Why does X.dot(X.T) require so much memory in numpy?

Question

The issue is not that X and X.T are views of the same memory space per se, but rather that X.T is F-contiguous rather than C-contiguous. Of course, this must necessarily be true for at least one of the input arrays in the case where you're multiplying an array with a view of its transpose.

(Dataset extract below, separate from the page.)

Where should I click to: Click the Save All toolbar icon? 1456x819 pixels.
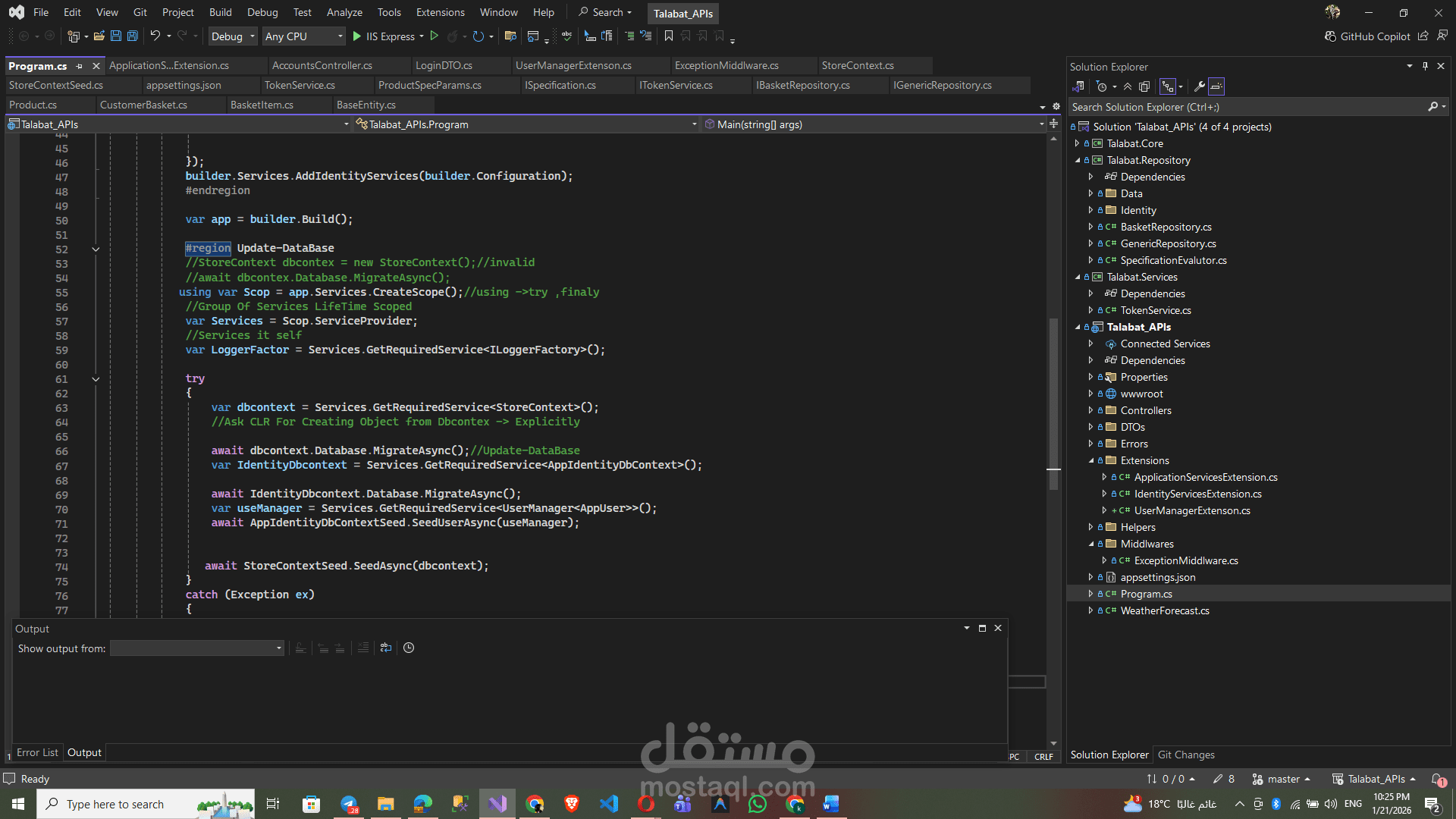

In numpy < 1.8, np.dot will create a C-ordered copy of any F-ordered input arrays, not just ones that happen to be views onto the same block of memory.

For example:

X = np.random.randn(1000,50000)
Y = np.random.randn(50000, 100)

# X and Y are both C-order, no copy
%memit np.dot(X, Y)
# maximum of 1: 485.554688 MB per loop

# make X Fortran order and Y C-order, now the larger array (X) gets
# copied
X = np.asfortranarray(X)
%memit np.dot(X, Y)
# maximum of 1: 867.070312 MB per loop

# make X C-order and  Y Fortran order, now the smaller array (Y) gets
# copied
X = np.ascontiguousarray(X)
Y = np.asfortranarray(Y)
%memit np.dot(X, Y)
# maximum of 1: 523.792969 MB per loop

# make both of them F-ordered, both get copied!
X = np.asfortranarray(X)
%memit np.dot(X, Y)
# maximum of 1: 905.093750 MB per loop

If copying is a problem (e.g. when X is very large), what can you do about it?

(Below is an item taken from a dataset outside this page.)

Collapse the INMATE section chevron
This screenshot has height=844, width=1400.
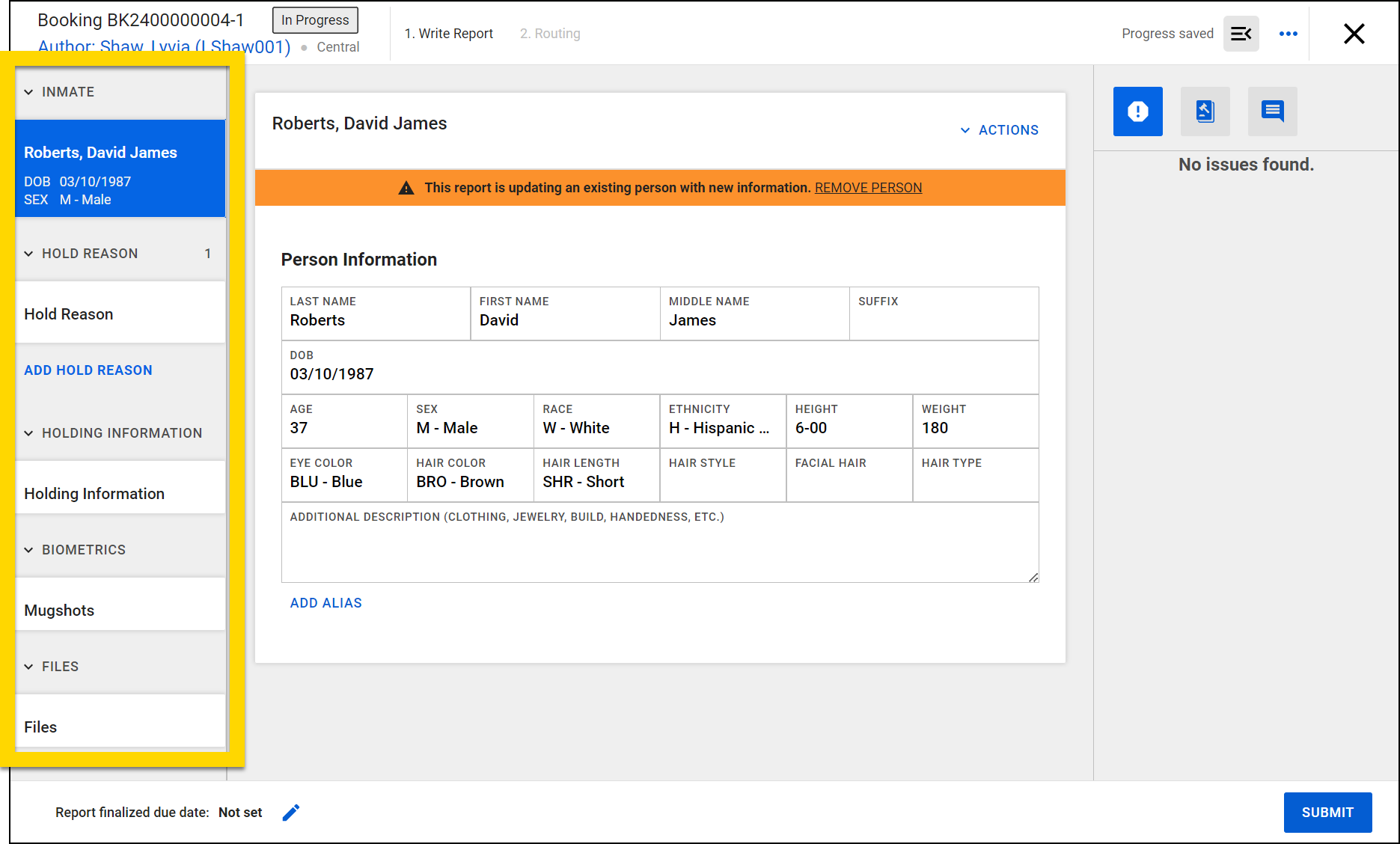point(28,91)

The best option would probably be to upgrade to a newer version of numpy - as @perimosocordiae points out, this performance issue was addressed in this pull request.

If for whatever reason you can't upgrade numpy, there is also a trick that allows you to perform fast, BLAS-based dot products without forcing a copy by calling the relevant BLAS function directly through scipy.linalg.blas (shamelessly stolen from this answer):

from scipy.linalg import blas
X = np.random.randn(1000,50000)

%memit res1 = np.dot(X, X.T)
# maximum of 1: 845.367188 MB per loop

%memit res2 = blas.dgemm(alpha=1., a=X.T, b=X.T, trans_a=True)
# maximum of 1: 471.656250 MB per loop

print np.all(res1 == res2)
# True